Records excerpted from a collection
----------

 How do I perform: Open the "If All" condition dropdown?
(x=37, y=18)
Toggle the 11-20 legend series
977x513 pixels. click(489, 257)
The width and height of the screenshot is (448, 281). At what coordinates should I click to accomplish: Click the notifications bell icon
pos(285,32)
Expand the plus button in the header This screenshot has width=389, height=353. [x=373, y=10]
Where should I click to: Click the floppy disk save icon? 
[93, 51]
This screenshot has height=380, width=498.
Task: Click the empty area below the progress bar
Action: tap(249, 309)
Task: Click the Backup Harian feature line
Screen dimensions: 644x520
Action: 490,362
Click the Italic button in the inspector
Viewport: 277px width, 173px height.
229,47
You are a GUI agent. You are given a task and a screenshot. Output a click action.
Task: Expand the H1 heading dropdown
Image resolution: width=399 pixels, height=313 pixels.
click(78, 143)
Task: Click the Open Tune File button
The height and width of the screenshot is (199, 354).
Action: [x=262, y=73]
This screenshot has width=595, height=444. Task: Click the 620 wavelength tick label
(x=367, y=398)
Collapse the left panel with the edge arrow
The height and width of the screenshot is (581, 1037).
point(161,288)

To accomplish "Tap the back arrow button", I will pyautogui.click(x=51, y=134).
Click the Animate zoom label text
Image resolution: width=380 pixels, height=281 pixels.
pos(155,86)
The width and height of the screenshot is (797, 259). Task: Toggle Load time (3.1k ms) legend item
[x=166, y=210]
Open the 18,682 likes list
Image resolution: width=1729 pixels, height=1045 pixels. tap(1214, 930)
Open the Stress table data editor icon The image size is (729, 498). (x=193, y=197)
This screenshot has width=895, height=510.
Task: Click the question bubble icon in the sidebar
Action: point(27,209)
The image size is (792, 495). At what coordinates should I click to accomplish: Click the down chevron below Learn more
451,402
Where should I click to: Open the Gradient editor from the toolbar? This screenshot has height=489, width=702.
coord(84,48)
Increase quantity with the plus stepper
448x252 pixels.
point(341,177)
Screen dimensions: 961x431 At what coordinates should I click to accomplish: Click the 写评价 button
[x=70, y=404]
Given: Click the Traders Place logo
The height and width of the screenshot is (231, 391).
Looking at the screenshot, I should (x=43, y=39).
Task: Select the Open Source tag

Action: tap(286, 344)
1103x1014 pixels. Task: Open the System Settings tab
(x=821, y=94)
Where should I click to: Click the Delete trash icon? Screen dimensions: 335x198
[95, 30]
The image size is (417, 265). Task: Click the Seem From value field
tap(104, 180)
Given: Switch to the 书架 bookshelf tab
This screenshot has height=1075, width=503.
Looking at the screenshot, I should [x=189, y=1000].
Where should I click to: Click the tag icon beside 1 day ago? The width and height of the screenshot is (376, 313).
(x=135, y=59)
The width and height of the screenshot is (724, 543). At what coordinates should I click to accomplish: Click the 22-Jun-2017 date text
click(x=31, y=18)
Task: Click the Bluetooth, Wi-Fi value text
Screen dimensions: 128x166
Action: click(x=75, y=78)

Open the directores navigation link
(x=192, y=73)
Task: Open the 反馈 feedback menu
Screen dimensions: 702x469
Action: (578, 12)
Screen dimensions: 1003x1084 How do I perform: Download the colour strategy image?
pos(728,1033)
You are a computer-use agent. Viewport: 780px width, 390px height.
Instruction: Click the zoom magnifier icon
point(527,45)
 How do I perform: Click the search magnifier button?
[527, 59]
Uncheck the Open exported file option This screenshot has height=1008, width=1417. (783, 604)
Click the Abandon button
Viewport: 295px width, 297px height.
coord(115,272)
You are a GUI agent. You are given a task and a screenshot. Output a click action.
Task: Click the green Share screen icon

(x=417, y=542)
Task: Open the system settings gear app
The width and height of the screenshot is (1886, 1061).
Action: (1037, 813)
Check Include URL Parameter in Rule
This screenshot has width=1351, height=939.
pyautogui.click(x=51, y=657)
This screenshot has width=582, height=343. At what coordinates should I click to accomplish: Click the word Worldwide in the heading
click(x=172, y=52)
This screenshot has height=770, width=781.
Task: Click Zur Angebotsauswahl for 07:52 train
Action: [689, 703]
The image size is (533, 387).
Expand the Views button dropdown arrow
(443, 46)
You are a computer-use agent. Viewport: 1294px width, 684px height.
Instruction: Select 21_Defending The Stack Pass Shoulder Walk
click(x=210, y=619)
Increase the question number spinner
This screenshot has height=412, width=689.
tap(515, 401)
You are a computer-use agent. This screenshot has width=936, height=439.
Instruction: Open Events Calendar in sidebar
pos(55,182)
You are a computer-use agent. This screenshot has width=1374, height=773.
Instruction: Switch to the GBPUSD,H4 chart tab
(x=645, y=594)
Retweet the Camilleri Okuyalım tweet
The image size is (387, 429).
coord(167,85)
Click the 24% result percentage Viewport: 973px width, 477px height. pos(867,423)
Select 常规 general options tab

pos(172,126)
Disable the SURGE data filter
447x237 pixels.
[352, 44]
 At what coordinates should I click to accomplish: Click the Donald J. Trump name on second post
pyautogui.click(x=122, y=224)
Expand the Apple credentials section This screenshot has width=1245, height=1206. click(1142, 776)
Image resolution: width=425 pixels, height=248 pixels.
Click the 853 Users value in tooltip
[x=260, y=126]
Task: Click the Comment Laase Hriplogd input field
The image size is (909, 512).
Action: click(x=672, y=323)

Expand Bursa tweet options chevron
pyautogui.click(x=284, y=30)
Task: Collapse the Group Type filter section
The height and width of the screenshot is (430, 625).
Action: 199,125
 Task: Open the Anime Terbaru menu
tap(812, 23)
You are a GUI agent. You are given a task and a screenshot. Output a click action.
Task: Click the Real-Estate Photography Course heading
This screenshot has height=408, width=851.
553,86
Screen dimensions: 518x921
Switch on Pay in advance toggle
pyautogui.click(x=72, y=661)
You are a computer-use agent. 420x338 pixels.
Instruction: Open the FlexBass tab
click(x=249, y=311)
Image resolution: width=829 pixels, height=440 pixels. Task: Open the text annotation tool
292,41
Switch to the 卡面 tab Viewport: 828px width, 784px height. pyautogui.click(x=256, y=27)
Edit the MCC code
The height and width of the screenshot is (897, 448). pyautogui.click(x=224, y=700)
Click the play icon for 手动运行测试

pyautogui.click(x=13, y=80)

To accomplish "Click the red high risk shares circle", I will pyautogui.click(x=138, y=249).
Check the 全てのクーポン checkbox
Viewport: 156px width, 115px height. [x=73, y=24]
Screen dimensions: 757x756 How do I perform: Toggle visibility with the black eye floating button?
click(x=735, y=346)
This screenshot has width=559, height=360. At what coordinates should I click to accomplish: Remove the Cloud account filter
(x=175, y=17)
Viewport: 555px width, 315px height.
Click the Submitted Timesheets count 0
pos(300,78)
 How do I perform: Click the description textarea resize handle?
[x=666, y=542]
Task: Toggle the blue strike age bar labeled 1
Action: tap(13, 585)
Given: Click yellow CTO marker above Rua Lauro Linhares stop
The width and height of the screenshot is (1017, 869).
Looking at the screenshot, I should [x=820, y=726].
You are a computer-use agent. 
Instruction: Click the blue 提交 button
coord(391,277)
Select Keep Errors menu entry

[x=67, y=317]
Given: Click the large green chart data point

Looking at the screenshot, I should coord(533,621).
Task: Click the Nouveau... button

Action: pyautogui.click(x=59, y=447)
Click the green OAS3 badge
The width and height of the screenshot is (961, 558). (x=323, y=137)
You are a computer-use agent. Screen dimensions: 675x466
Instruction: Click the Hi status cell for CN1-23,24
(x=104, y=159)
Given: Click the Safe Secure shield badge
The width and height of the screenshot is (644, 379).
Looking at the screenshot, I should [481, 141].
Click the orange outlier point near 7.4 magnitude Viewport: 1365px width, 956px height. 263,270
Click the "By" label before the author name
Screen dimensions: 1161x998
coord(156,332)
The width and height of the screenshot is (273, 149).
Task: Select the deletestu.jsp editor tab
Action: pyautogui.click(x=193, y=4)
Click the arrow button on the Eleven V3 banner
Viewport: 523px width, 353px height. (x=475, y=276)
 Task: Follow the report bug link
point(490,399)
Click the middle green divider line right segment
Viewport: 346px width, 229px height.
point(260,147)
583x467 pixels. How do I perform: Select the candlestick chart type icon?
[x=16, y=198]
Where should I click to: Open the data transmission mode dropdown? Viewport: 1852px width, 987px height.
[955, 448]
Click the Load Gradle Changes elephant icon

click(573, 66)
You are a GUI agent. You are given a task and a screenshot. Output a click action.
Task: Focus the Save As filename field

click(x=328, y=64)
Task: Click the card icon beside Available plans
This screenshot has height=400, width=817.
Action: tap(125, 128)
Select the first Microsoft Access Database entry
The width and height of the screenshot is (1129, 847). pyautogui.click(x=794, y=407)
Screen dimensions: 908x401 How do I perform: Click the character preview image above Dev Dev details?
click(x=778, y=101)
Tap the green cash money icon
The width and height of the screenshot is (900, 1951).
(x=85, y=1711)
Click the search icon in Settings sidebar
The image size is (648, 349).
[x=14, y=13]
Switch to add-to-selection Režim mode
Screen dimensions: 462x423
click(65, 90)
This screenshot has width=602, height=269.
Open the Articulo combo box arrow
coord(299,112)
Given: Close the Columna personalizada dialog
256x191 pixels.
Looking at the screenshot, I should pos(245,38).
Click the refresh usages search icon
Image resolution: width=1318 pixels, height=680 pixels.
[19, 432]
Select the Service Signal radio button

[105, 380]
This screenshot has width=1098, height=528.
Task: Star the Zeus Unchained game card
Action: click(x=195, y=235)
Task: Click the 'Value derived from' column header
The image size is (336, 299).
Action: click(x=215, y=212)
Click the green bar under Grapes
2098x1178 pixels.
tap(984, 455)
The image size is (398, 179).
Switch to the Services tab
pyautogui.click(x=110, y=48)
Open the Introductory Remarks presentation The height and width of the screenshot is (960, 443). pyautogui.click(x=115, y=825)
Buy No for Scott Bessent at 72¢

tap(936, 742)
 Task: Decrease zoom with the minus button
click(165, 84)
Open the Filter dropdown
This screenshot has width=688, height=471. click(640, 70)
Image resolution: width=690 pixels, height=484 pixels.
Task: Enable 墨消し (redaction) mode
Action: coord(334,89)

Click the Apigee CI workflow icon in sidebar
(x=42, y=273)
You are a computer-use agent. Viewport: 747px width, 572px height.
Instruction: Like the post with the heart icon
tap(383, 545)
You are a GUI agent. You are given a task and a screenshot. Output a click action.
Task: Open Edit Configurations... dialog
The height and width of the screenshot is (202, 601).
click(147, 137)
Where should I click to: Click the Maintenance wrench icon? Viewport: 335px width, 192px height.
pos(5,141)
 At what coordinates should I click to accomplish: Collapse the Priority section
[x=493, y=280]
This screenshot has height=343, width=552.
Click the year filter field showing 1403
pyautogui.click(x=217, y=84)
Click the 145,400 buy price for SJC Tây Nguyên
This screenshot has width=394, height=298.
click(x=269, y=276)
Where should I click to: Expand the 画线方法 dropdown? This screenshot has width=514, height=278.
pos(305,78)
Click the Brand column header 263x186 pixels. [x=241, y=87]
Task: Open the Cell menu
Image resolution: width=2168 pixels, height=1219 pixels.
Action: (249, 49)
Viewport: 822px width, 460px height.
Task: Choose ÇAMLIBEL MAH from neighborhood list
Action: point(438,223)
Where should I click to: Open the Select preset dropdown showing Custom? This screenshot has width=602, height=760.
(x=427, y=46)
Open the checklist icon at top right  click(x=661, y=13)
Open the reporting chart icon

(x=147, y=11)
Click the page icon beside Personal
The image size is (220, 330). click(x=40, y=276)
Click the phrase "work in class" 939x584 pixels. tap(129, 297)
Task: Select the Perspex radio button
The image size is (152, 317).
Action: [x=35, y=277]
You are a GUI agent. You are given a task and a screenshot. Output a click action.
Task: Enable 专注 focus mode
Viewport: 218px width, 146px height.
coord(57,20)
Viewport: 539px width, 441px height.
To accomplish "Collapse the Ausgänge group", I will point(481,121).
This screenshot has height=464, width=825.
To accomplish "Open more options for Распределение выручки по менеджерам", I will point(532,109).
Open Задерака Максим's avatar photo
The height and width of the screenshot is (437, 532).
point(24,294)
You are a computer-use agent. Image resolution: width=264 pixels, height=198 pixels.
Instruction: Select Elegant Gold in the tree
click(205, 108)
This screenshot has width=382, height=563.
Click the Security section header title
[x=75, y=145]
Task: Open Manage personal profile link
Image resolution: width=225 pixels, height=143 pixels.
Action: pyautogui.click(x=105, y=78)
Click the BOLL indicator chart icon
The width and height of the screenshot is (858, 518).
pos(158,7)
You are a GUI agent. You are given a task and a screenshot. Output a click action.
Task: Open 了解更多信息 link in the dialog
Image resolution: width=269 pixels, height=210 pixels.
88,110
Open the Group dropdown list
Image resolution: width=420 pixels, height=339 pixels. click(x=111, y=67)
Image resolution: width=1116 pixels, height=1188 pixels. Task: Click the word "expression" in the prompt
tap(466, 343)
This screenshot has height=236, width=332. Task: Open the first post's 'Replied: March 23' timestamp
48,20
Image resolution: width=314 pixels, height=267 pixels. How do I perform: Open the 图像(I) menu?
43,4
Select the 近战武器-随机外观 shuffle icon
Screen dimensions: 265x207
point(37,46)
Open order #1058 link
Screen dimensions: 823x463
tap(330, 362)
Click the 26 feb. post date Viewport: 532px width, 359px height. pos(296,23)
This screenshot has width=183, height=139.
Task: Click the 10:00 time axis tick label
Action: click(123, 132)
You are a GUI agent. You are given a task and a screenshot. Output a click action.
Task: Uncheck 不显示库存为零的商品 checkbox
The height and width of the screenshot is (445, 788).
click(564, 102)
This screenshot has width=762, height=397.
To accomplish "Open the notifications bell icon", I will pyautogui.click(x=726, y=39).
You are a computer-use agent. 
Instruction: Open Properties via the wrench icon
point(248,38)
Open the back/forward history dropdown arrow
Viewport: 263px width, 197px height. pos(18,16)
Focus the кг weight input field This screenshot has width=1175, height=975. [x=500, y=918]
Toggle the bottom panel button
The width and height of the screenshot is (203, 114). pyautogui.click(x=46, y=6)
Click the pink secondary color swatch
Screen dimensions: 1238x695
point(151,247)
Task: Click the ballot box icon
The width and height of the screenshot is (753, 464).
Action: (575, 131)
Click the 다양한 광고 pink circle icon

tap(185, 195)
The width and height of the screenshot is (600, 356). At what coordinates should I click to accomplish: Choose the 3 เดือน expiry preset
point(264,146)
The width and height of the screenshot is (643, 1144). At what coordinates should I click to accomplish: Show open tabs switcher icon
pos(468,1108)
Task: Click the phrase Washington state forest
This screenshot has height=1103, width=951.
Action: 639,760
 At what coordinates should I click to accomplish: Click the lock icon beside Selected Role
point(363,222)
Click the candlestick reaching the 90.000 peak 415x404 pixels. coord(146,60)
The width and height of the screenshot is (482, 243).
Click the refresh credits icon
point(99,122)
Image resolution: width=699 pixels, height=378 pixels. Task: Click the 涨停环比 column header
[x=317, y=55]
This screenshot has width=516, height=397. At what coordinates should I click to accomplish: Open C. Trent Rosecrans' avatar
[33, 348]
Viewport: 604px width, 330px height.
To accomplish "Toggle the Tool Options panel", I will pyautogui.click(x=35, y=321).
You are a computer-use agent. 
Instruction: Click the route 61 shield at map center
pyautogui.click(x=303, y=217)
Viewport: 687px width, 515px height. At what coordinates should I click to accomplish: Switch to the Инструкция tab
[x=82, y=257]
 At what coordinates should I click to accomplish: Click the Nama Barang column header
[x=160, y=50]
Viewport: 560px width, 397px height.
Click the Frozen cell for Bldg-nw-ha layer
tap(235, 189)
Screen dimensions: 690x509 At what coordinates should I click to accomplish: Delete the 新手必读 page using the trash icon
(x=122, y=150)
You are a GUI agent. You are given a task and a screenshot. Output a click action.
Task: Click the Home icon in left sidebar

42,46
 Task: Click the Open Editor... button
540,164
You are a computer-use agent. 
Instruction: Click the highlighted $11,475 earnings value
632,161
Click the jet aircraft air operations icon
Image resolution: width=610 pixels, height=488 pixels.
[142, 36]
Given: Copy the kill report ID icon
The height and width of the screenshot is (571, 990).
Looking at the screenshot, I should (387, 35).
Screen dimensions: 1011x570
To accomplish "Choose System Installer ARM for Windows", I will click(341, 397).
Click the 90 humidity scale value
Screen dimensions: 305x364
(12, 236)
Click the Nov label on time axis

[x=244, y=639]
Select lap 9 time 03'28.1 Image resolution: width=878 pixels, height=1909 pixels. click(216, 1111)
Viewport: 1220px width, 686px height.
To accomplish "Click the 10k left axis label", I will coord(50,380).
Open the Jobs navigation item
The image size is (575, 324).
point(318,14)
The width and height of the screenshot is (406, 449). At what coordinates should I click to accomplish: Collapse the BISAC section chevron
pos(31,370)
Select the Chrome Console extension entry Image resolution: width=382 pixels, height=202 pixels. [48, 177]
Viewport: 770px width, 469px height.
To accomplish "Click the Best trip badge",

----------

● Task description
The lines to return are those in the records above that hold the word "phrase".

● Problem solution
Click the phrase "work in class" 939x584 pixels. tap(129, 297)
Task: Click the phrase Washington state forest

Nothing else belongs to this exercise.